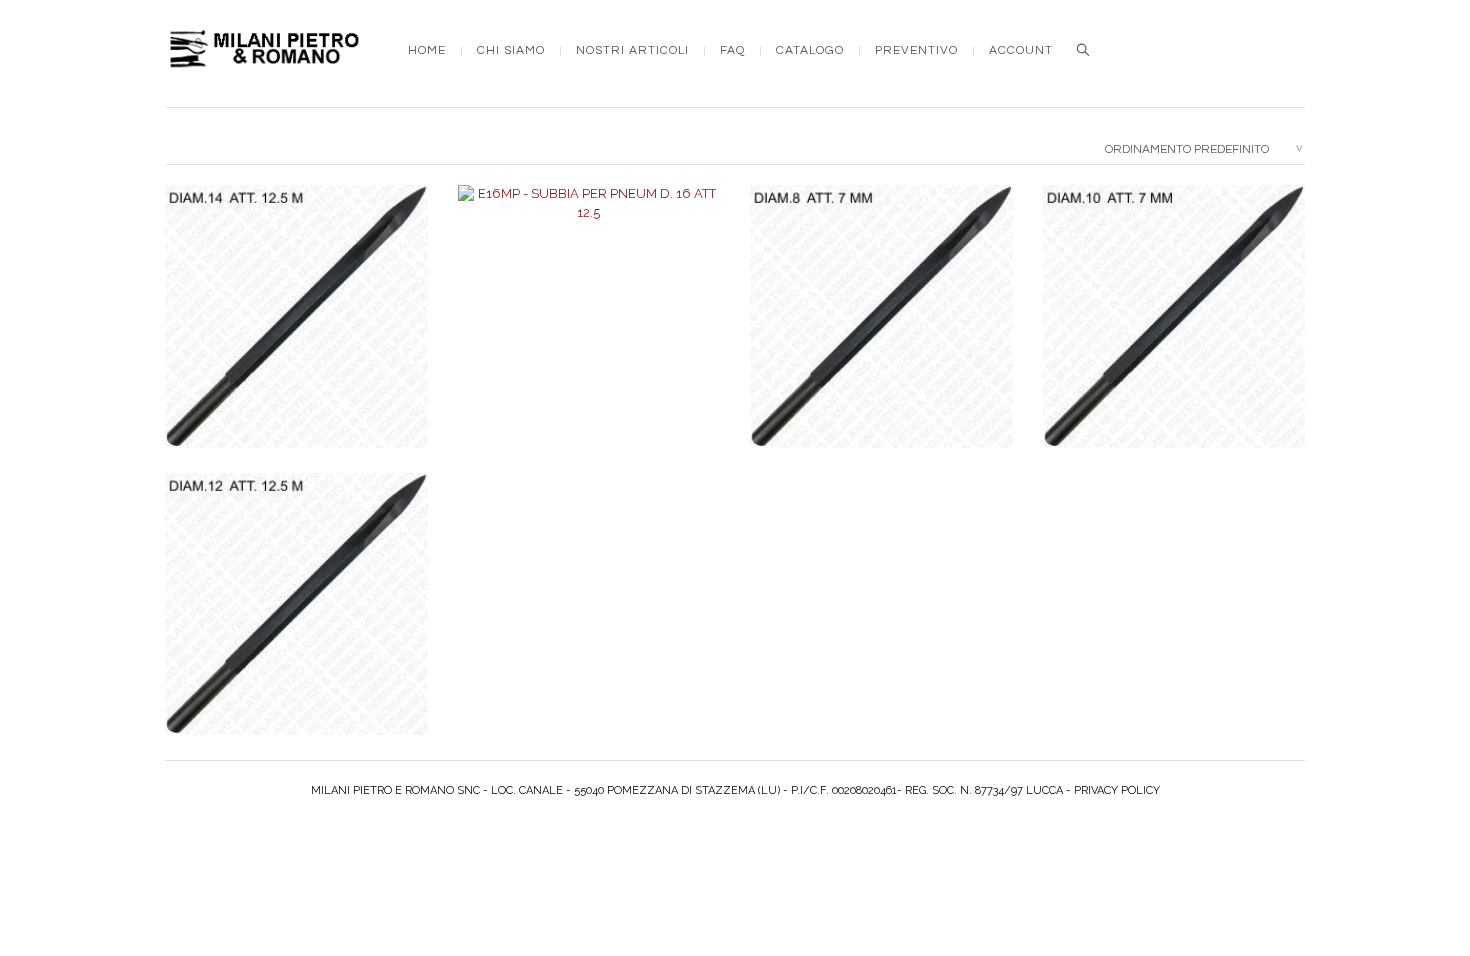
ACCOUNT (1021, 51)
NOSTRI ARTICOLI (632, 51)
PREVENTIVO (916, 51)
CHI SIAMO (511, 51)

-*-

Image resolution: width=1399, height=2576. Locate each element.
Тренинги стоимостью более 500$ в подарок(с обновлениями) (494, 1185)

-*-

* What to do *
Set down precisely the lines above between the line holding "Image resolution: width=1399, height=2576." and the line holding "Тренинги стоимостью более", inclusive, and nothing beyond them.

* Task response *
Image resolution: width=1399, height=2576. Locate each element.
Тренинги стоимостью более 500$ в подарок(с обновлениями) (494, 1185)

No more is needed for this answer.